Now, you go to the second line. putStr needs a whole list, but it’ll also take it one character after another. So, it’ll ‘ask’ it’s argument (a synonym which I’ll use for ‘evaluate’) which happens to be map toUpper contents. At this point map asks contents ‘give me the next element of the list’ (so that it can put it through toUpper and return to putStr). At this points contents (which is an unevaluated return value of getContents) figures out it doesn’t have any character to return, so it reads some of it from the operating system. How many? Some. As much as OS is willing to give at that specific moment, maybe one, maybe 1000 (if you’ve redirected stdin to read a book), and as much as fits in it’s internal buffers which are specified, but hidden somewhere deep. This is all it takes to print the first letter of response. Assume it’s 10 for further discussion.

Now putStr asks for the second letter. The procedure starts the same, but contents happily serves the next letter from it’s internal buffers. Some more iterations pass and this time the buffer is (again) empty. contents will reach out to OS to get the next few characters. At some point it’ll get from OS information that the file has ended, and it’ll return an empty list instead of next character.

It doesn’t matter here that much, as the string is sufficently small. But, if you pipe a several GB worth of text through it, it’ll still continue this ‘reading in chunks’ workflow instead of gulping all of that into RAM (possibly exhausting it) and processing everything in-memory before spitting out to stdout.

And if you wonder, putStr also does it like this - it won’t wait for the whole string to give it to OS, it’ll happily feed OS one fragment at a time, whose fragments being either single charaters or some small internal buffers it fills one-character-at-a-time.

2 Likes

This is all correct, except that this isn’t how IO usually works, and it only does so here because getContents uses unsafeInterleaveIO. Which these days is seen as almost always a bad idea. If not for backwards compatibility issues, getContents would have been removed from base a long time ago.

7 Likes

On the contrary, it is some special magic of getContents. getContents is ultimately implemented in terms of lazyRead, which itself is implemented using unsafeInterleaveIO. That’s the magic. I’d say it’s black magic, and to be completely avoided.

The rest of your description is correct @Torinthiel. The thing that’s special in the case of getContents (and other forms of lazy I/O) is the black magic that permits the compiler to do I/O during “asking” (as you call “evaluating”) a thunk (which should be a pure operation). That’s not technically wrong, but it is very, very confusing. It comes from an era where “lazy all the things” was the hot topic in Haskell. It was worth exploring but ultimately failed.

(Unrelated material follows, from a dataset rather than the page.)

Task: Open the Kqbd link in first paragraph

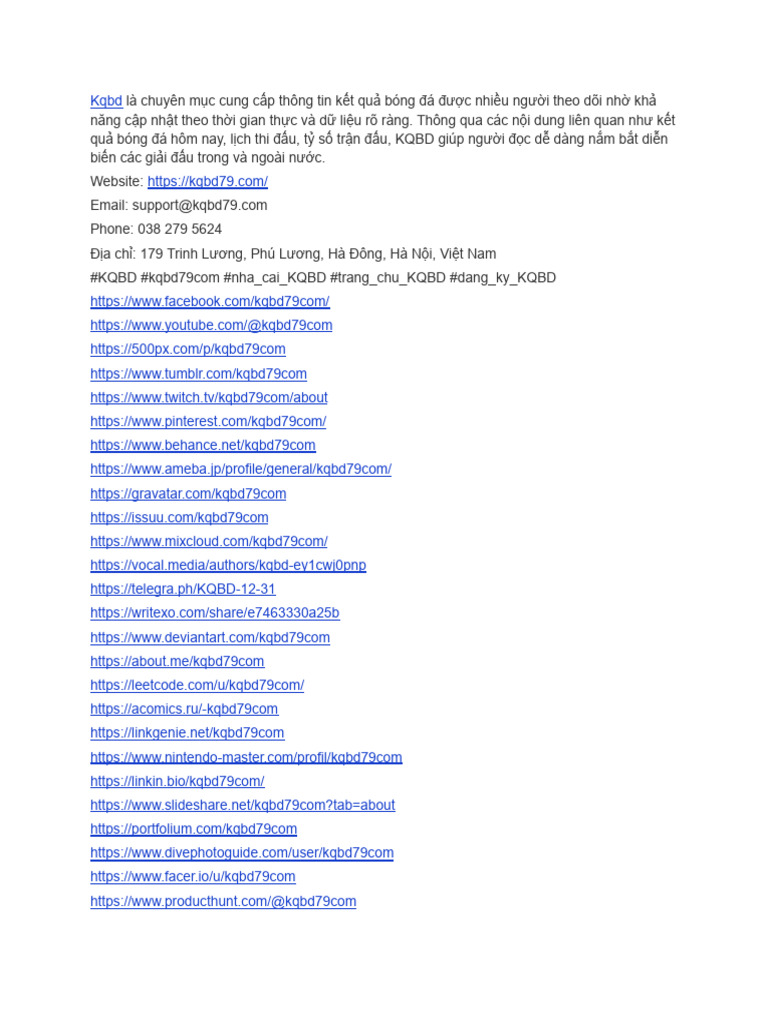Action: [x=106, y=101]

I recommend not trying to understand lazy I/O, ignore everything that uses it, completely forget it exists, and use proper streaming abstractions instead (pipes/conduit/streaming/streamly/Bluefin).

10 Likes

then, should getContents be deprecated and supplied with a warning? I used it without considering it harmful…

Does this leave us with any non-deprecated (in a less-formal meaning) way of duing IO in pure base, without any external packages?

There is getContents', a strict variant of getContents added recently-ish to avoid lazy IO.

3 Likes

I’d be in favour of that, but it’s not the biggest fish to fry.

Sure, most of the I/O in base is not lazy.

2 Likes

Note that fixIO uses unsafeInterleaveIO (or something like it) and an MVar. It’s pretty clever because it’s thread-safe that way.

I’d prefer it if base got a proper Stream datatype first so that I don’t have to use a “proper streaming abstraction” for something as basic as feeding a file into an incremental parser.

3 Likes

You don’t even really need one. (a -> IO b) -> IO r is an extraordinarily high power-to-weight ratio equivalent of pipe’s Pipe a b IO r.

1 Like

then, should getContents be deprecated and supplied with a warning? I used it without considering it harmful…

At least it’s in this list already:

5 Likes

But for another reason, right?

Oh yes, good point! PR welcome I guess!

It means that the content of the resource acquired won’t be in memory until evaluated.

This is good, you use it if you need it. No need to load 5 GB of data if the content isn’t needed later.

It means that the resource acquired won’t be released until all the content is evaluated.

This is horrible.

main :: IO ()
main = do
  content <- readFile "foo.txt"
  writeFile "foo.txt" "bar"
  print content

This crashes. Now imagine this but spread across a codebase.

Unfortunately lazy IO can’t work if the world outside isn’t lazy.

Avoid lazy IO.

6 Likes